> **The problem**
Filter the data for lines with the word "agent", then copy every line so identified.

Collected data
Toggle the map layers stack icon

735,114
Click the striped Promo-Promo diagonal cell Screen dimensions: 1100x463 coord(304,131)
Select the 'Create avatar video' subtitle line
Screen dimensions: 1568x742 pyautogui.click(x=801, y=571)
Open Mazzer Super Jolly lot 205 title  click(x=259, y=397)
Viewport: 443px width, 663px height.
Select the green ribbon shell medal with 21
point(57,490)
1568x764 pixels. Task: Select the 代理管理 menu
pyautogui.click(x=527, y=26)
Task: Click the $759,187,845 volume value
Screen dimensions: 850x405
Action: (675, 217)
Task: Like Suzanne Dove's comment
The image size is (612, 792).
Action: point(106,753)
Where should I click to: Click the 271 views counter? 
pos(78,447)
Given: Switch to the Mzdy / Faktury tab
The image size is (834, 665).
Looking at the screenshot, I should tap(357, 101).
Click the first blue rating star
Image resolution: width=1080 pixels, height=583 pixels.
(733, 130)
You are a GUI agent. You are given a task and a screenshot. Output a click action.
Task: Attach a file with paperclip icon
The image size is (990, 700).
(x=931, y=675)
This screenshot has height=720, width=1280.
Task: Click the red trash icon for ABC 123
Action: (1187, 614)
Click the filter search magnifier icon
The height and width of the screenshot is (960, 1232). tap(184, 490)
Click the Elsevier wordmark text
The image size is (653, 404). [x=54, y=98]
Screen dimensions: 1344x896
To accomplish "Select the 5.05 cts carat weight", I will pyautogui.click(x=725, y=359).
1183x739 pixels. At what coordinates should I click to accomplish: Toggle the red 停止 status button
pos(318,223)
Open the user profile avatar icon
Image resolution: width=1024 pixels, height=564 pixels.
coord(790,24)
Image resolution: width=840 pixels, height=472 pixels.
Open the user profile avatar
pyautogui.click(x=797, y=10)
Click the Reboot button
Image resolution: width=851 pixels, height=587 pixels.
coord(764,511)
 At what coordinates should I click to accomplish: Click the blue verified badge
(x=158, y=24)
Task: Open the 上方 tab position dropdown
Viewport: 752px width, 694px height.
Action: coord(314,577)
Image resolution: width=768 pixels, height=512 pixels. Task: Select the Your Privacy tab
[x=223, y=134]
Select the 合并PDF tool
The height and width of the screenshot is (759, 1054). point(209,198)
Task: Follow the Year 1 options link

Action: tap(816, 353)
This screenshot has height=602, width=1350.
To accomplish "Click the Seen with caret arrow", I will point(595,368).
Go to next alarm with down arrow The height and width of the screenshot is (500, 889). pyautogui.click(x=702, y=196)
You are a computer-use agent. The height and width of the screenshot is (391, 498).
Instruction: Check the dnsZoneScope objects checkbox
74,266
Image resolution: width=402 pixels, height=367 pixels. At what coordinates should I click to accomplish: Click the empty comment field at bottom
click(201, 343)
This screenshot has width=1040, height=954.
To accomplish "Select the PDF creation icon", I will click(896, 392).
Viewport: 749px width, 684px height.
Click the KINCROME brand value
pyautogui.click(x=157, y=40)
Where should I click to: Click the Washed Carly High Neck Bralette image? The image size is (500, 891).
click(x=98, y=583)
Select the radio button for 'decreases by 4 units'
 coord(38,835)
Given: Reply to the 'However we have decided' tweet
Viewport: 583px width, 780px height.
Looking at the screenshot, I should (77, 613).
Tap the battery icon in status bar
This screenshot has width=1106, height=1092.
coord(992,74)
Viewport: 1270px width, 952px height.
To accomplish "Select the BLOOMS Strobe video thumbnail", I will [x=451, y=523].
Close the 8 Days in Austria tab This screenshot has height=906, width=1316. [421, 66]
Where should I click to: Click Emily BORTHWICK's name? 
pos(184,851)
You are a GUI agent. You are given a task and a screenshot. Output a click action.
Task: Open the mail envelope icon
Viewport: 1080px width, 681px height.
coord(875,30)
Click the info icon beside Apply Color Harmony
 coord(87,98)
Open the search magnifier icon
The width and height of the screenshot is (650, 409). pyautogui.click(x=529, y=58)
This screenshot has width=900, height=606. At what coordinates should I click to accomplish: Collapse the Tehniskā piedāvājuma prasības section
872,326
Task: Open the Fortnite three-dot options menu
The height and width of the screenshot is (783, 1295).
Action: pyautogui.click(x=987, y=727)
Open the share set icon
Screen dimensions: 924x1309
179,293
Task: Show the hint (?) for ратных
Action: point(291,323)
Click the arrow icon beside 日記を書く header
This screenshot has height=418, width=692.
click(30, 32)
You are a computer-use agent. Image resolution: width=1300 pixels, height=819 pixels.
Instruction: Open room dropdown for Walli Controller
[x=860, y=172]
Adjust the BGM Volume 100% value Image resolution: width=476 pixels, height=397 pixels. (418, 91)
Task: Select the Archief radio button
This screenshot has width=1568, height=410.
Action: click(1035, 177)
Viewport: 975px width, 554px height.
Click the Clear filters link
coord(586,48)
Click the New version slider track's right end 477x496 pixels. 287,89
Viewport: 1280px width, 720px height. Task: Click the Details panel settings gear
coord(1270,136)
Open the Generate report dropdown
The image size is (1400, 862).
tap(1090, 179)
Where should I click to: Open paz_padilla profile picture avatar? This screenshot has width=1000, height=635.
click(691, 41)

> **Problem solution**
You are a GUI agent. You are given a task and a screenshot. Output a click action.
You are a computer-use agent. The height and width of the screenshot is (391, 498).
You are a GUI agent. You are given a task and a screenshot. Output a click action.
You are a computer-use agent. Image resolution: width=1300 pixels, height=819 pixels.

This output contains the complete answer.